↓

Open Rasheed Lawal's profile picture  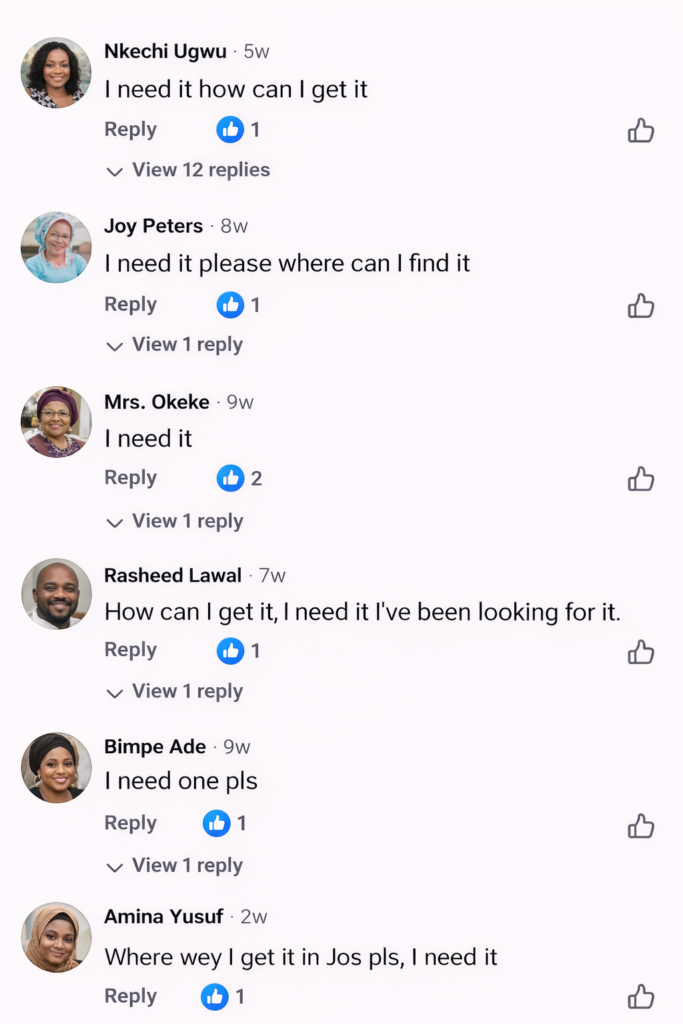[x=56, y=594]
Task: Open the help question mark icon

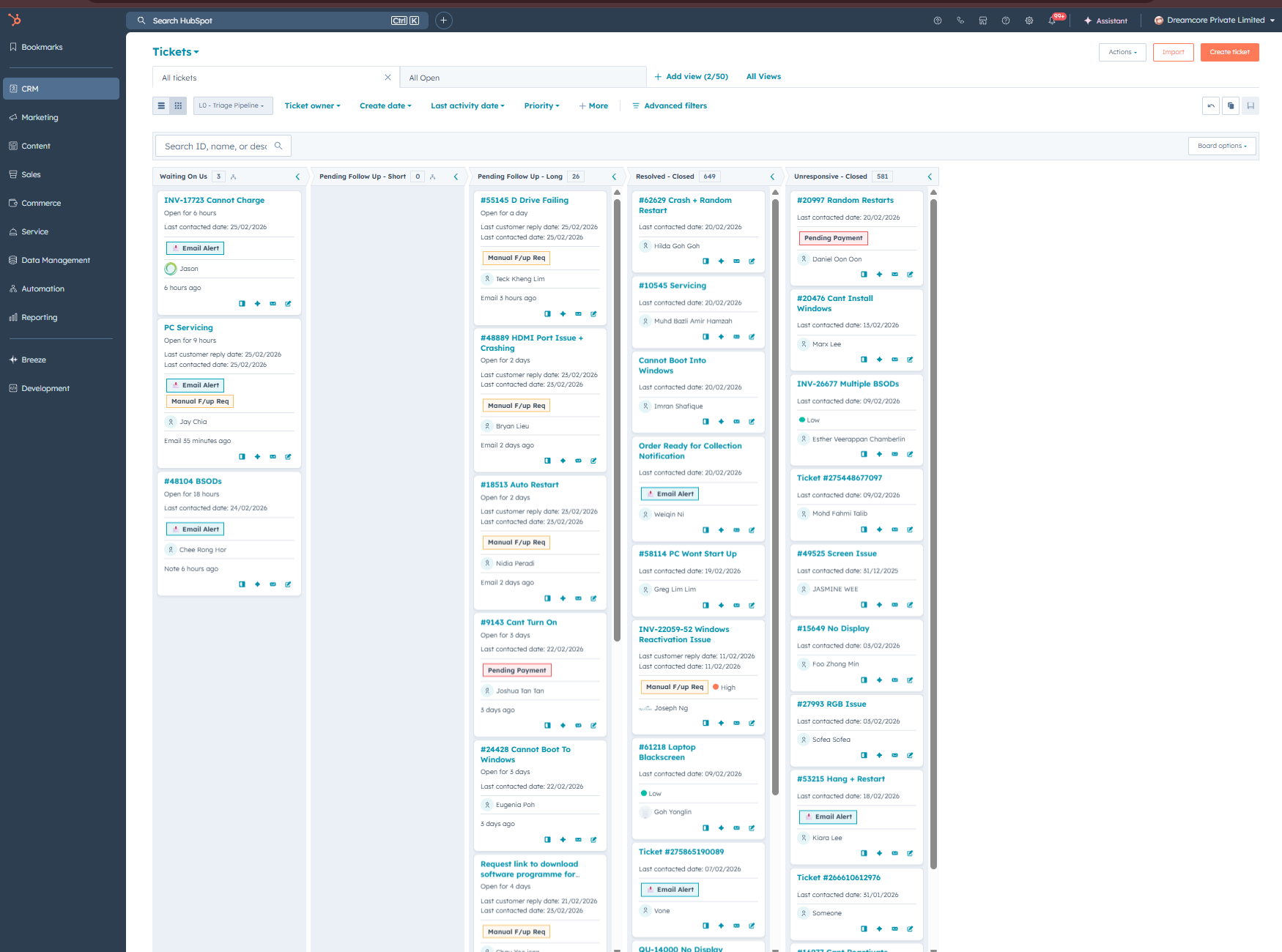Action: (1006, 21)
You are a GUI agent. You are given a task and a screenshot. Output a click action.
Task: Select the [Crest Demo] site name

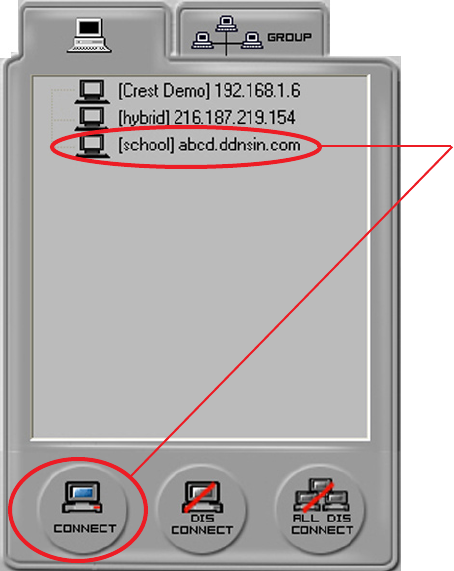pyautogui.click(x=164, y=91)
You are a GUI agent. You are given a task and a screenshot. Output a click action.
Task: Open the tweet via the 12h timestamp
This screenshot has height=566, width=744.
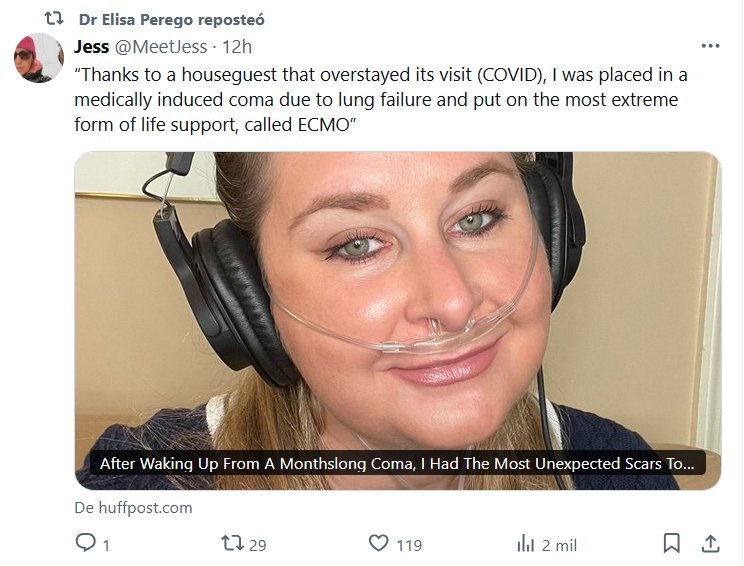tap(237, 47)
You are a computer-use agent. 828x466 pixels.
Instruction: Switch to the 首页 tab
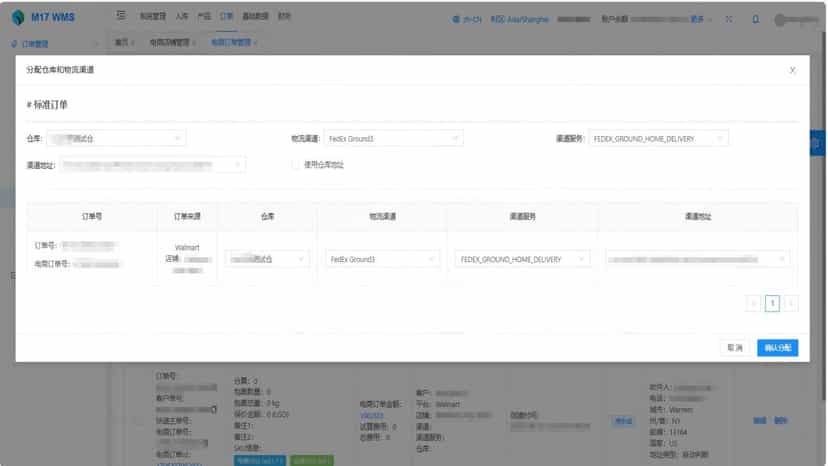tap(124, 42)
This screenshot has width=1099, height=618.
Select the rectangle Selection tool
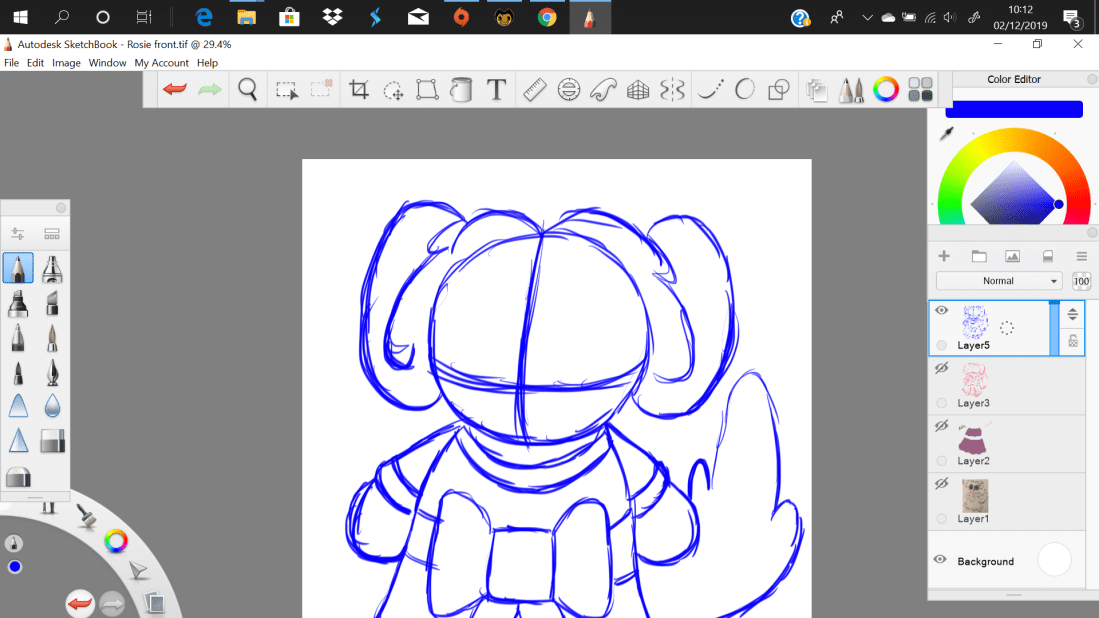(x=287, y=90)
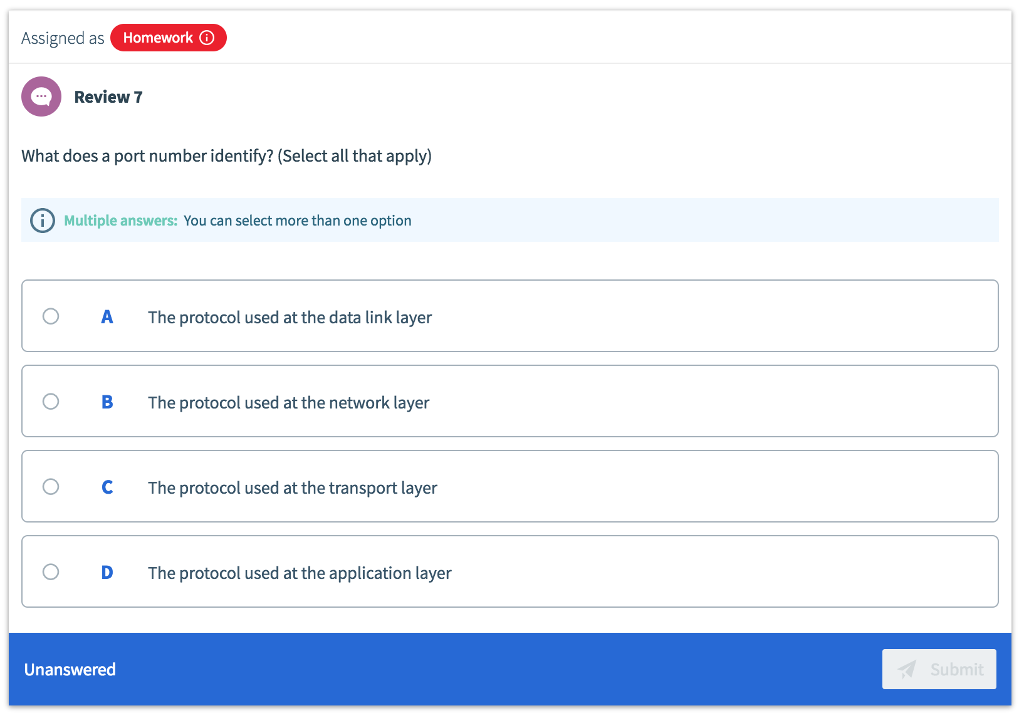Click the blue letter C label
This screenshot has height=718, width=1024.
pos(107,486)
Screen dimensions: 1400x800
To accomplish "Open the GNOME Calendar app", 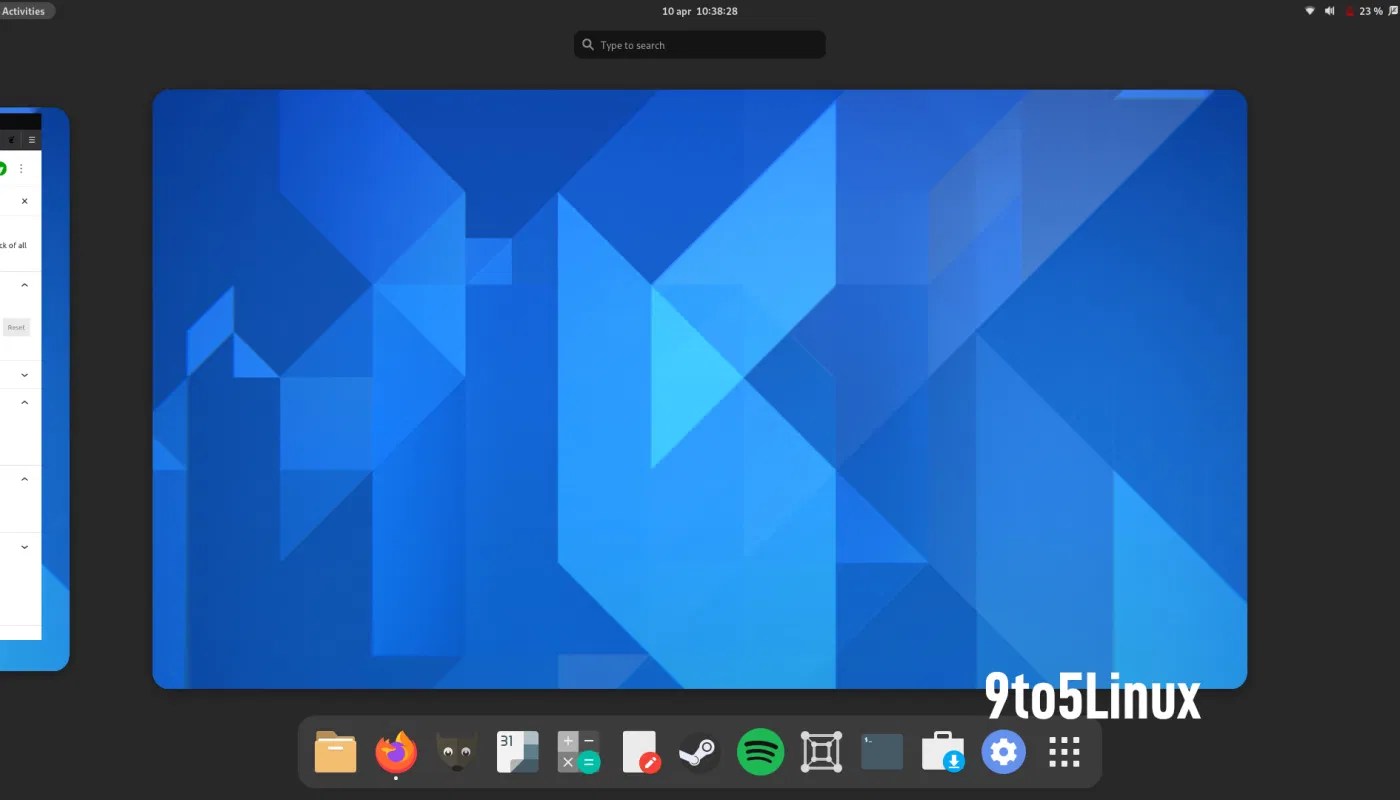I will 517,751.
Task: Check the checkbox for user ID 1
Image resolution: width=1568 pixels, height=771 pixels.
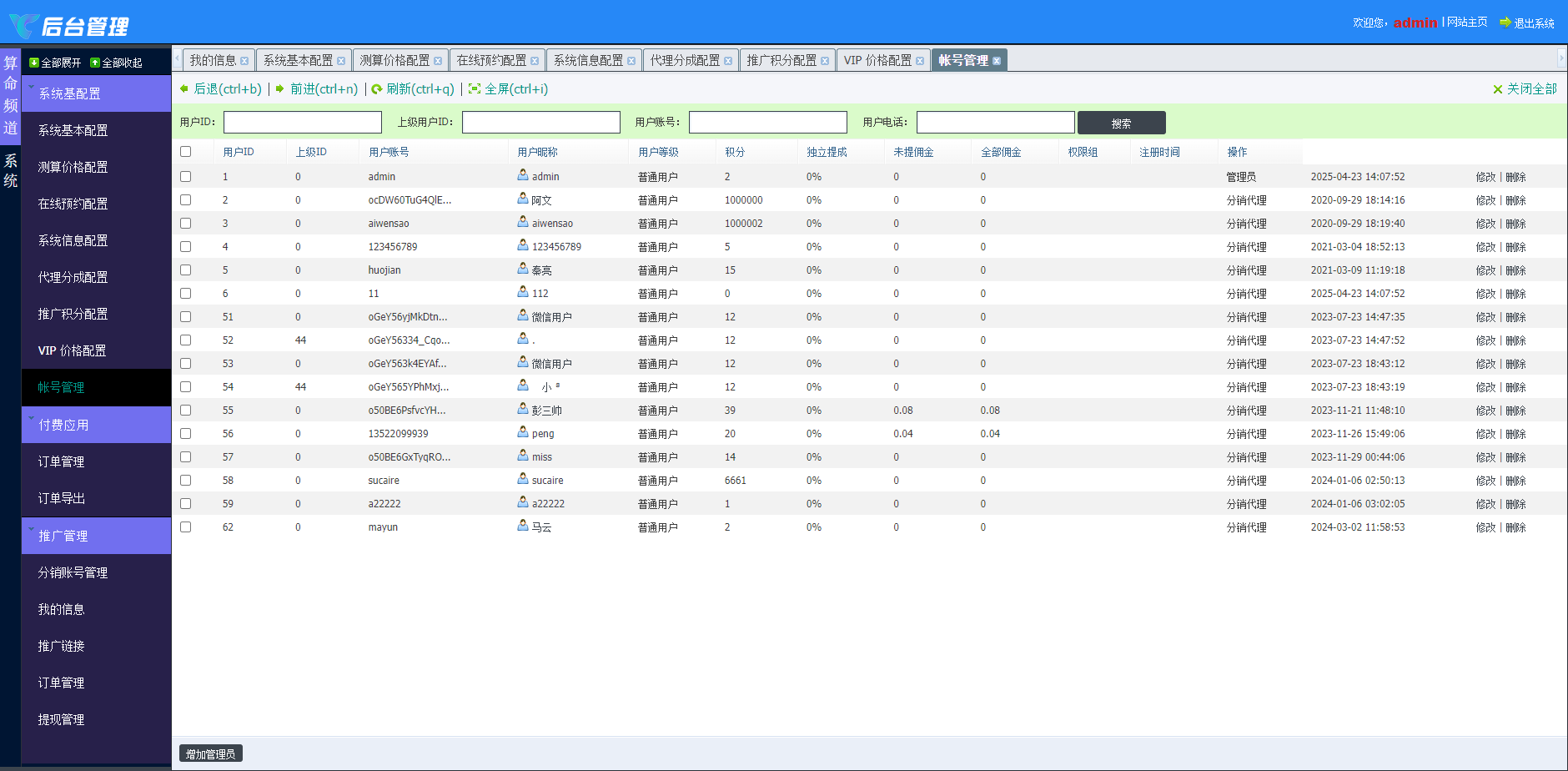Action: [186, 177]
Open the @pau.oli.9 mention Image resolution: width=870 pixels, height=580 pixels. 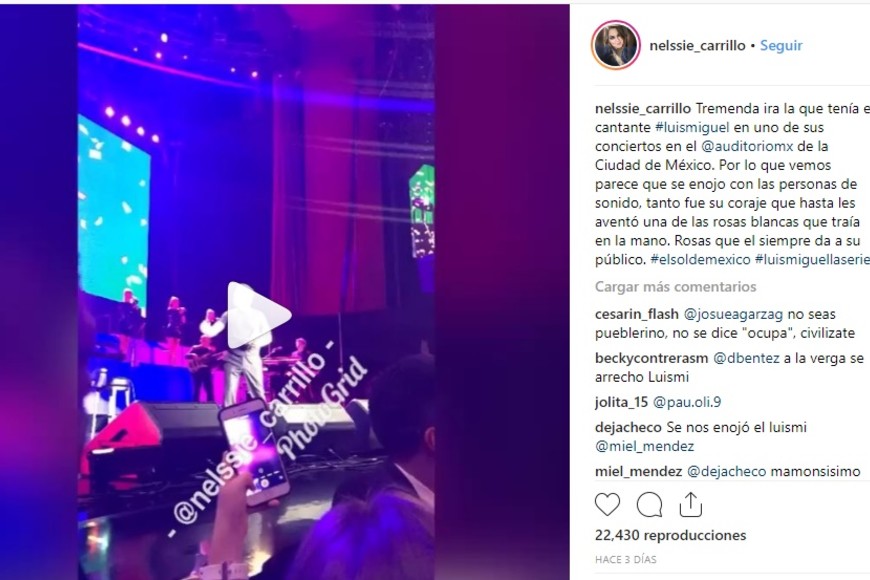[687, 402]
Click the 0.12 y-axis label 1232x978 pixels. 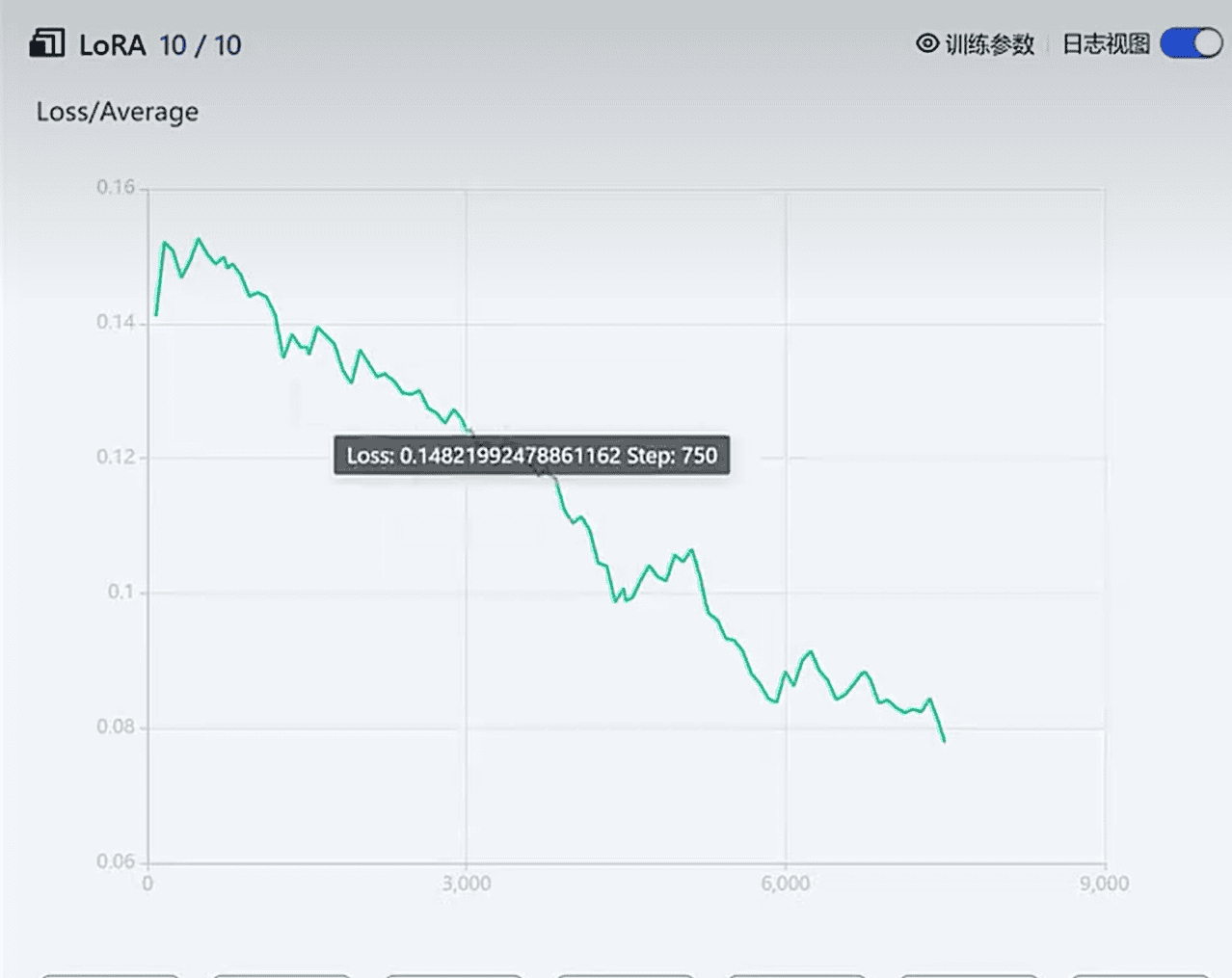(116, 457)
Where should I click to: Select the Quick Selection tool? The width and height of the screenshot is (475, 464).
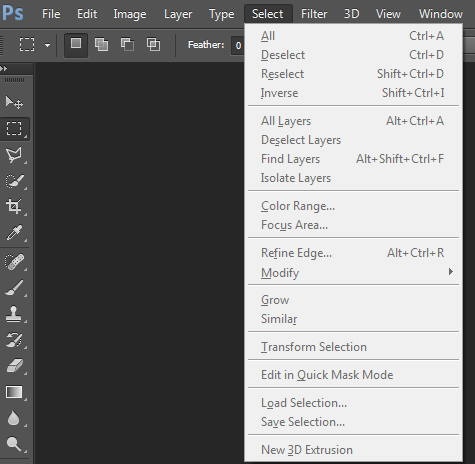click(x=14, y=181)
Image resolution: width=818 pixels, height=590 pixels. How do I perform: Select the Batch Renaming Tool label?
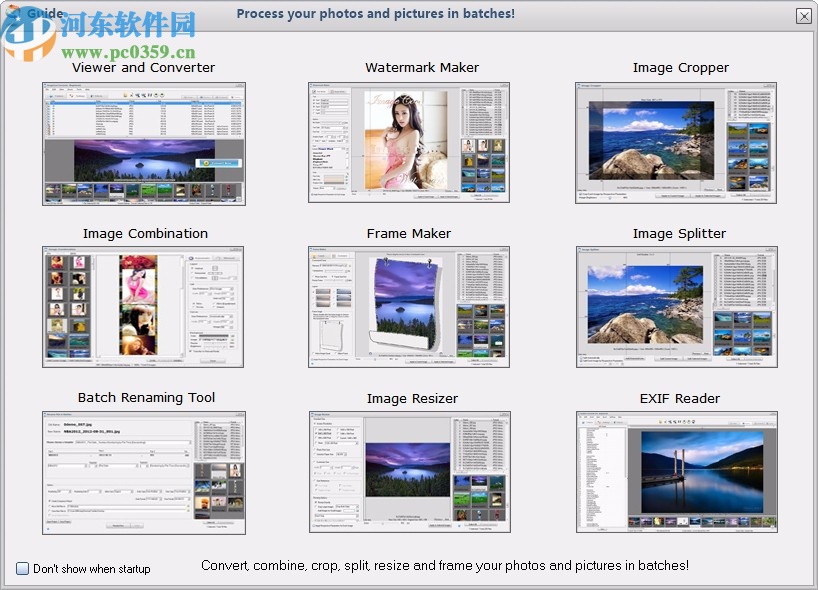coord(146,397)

↑

Set down word for word the lines beginning with the one containing "Image resolution: width=818" and ending with the last line of the listing, inclusive. Omit every picture.

- **Solved problem**:
Image resolution: width=818 pixels, height=590 pixels. How do I perform: Select the Batch Renaming Tool label?
coord(146,397)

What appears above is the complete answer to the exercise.